By the early 1980s, critics were noticing subtle changes in Varvaressos's paintings, however. Thus Sandra McGrath would describe an exhibition as containing “a group of paintings in which bitter, satiric impressions of political figures (Doug Anthony and Malcolm Fraser) share the wall space with a brilliantly beautiful still-life with pears, a portrait of gallery owner Geoffrey Legge and a splendid double portrait of Thea Proctor and Maggie Preston taking tea”. In 1987, Bruce Adams noted that “her figurative art now focuses on a more severe and emblematic way on its formal ingredients and pictorial construction” and her “critical observation of social ways” had achieved a “more cool and introspective, formally reductive manner”. In 1990, Janine Burke would observe that “it is hard to think of another young Australian artist who handles with such assurance the gap between painterly abstraction and figuration”. In 1992, Geoffrey Legge of Watters Gallery would comment that the content of her work had “slipped from political corruption and patent and covert examples of social manipulation … onto observation of human nature: love, fear, dependency; the many ways we communicate or avoid communicating with one another”. By the 1990s, Varvaressos was alternating exhibitions of entirely of abstract works with ones made up of figurative work, but now done in a minimal way without identifiable characters.

== Later work ==
In her work from the past two decades, her paintings evolved from figurative to highly abstracted forms.

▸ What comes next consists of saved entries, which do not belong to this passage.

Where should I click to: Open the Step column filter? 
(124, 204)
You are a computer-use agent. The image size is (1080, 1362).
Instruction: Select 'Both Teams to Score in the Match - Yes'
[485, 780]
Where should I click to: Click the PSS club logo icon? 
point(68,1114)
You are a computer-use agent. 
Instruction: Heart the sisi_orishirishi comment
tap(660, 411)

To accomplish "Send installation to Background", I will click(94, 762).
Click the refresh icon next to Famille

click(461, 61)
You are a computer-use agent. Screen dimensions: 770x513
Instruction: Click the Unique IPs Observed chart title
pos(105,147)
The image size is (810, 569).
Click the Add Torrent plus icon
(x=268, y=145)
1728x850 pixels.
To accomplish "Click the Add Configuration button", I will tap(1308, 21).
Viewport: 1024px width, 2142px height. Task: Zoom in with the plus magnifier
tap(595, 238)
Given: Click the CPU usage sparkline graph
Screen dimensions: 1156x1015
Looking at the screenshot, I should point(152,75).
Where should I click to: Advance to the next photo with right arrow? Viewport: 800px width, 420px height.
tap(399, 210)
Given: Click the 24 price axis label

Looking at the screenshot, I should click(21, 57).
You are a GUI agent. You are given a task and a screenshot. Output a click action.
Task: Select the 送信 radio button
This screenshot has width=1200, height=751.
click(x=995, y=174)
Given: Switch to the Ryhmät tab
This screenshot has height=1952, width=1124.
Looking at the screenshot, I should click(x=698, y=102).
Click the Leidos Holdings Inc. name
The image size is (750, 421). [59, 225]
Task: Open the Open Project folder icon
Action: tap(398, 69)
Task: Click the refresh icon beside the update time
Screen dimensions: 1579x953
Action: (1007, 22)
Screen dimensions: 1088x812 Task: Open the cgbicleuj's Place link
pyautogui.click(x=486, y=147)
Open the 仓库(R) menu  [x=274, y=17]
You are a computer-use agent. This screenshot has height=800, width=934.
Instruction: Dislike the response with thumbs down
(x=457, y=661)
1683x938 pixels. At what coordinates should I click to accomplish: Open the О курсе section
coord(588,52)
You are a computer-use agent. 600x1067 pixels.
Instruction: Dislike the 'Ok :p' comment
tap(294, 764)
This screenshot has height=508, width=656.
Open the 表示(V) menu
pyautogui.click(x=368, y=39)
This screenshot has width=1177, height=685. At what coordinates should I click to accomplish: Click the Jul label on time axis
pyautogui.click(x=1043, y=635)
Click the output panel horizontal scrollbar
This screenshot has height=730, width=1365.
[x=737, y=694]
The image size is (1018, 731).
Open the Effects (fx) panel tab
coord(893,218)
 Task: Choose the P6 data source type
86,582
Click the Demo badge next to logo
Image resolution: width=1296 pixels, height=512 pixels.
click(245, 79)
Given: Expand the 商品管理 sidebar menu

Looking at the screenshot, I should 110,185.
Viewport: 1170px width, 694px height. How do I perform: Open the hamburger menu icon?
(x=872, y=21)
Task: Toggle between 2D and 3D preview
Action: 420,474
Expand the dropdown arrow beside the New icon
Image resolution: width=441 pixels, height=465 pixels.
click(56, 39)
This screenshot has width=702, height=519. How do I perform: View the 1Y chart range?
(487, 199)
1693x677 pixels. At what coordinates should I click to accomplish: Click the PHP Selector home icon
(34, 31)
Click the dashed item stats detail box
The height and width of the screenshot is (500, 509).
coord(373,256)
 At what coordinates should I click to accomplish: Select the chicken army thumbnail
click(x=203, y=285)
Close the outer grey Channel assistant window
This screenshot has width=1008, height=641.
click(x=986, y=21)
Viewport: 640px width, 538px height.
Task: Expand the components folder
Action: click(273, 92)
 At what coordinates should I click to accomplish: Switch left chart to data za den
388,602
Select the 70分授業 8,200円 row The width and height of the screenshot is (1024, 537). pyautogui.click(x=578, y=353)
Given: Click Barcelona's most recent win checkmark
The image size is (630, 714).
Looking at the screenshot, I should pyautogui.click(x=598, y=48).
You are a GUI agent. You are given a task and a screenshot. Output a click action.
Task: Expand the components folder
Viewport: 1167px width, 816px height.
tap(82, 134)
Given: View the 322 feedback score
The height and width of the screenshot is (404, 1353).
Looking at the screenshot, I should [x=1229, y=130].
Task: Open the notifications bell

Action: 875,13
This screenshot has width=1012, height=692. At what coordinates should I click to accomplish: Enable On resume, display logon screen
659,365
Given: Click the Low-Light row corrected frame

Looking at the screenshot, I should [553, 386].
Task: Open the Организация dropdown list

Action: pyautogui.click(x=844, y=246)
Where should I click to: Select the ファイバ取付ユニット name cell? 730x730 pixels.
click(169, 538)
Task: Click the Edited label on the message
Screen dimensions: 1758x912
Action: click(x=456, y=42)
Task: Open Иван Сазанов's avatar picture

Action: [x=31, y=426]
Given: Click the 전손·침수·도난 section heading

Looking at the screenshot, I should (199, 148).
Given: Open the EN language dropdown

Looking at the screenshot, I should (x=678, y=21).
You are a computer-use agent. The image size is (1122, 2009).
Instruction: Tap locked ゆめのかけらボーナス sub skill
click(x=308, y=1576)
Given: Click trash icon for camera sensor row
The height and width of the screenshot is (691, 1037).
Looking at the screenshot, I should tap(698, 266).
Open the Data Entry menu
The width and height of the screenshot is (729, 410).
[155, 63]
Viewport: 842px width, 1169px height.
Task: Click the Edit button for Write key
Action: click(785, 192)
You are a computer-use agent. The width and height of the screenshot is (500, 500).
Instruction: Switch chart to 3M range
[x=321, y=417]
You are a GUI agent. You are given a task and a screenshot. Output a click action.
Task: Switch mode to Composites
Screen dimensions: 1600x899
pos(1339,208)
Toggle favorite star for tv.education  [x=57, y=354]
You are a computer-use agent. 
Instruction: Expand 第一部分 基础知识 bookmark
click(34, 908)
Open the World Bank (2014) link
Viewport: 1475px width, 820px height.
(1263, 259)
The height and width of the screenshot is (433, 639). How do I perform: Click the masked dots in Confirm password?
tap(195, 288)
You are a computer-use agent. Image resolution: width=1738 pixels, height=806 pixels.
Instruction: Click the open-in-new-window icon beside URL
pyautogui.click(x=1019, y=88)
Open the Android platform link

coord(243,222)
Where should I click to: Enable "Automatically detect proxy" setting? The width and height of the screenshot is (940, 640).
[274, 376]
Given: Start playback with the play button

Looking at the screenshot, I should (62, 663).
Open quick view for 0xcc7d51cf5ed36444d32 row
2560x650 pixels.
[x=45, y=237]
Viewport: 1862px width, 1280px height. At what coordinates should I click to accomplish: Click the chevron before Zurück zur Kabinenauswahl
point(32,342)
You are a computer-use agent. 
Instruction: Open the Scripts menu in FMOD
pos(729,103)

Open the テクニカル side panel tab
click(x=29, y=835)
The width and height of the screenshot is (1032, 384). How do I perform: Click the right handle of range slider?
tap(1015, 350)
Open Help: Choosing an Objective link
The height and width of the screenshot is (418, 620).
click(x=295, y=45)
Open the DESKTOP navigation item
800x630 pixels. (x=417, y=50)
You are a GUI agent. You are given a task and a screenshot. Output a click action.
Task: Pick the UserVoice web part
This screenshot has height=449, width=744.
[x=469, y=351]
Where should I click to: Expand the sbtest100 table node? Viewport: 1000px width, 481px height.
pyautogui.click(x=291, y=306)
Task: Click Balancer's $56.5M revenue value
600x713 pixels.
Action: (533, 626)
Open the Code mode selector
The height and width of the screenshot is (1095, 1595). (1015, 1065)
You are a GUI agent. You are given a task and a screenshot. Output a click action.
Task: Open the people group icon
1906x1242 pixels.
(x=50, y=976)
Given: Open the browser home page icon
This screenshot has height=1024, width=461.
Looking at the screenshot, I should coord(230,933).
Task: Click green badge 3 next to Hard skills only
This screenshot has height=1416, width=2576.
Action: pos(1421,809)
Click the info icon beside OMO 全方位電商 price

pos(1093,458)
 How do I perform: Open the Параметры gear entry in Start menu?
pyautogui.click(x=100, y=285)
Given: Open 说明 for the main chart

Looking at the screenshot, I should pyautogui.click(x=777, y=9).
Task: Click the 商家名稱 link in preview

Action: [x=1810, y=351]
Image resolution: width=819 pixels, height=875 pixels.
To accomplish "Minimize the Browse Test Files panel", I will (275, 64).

Her subject matter drew from her own emotional responses to everyday events. Her paintings employ a "murky" colour palette, which adds to the crudeness of her work, and her aesthetic is drawn from the inconsistencies of her life. Her paintings are formed from her head and can only be viewed wholly as an image once completed.“Now that her art has evolved, keeping calm and ‘just’ painting is more of a concern and ‘the content has become much more internal’” - Maitland Regional Art Gallery Cultural Director: Joe Eisenberg OAMVarvaressos is represented in the collections of NGA, NGV, Artbank, AGNSW, Cruthers Collection of Women's Art, University of NSW, Wollongong Art Gallery, University of Tasmania, CBUS Collection, Gold Coast Collection and private collections in the UK, Europe, USA and Australia.

== Major exhibitions ==
=== Retrospectives ===
- 2014–2015. Vicki Varvaressos: The Story So Far (paintings 1975–2013), Maitland Regional Art Gallery, Maitland N.S.W.
- 2018. Vicki Varvaressos: Painting in the Same Language — A Different Vocabulary, Shoalhaven Regional Gallery, Nowra, N.S.W.

=== Group exhibitions ===
- 1981. Australian Perspecta, Art Gallery of N.S.W.
- 1982. Australian Painting and Sculpture 1956–1981, Art Gallery of N.S.W.
- 1984. Private Symbol: Social Metaphor, The 5th Biennale of Sydney, Art Gallery of N.S.W.
- 1985. Australian Perspecta, Art Gallery of N.S.W.
- 1987. Art in Architecture: Selections from the New Parliament House Collection, Canberra Contemporary Art Space.
- 1988. Bicentennial Print Folio, Australian National Gallery, Canberra.
- 1997. A Face in the Crowd, National Portrait Gallery, Canberra.
- 2002. Portia Geach Memorial Award (winner), S. H. Irvin Gallery, Sydney; Contemporary Australian Portraits, National Portrait Gallery, Canberra.
- 2021. Archie 100: A Century of the Archibald Prize, Art Gallery of N.S.W.

=== Solo exhibitions ===
- 1975–2017. Paintings, Drawings, Prints. Watters Gallery, Sydney.
- 1986–1998, Paintings, Niagara Gallery, Melbourne.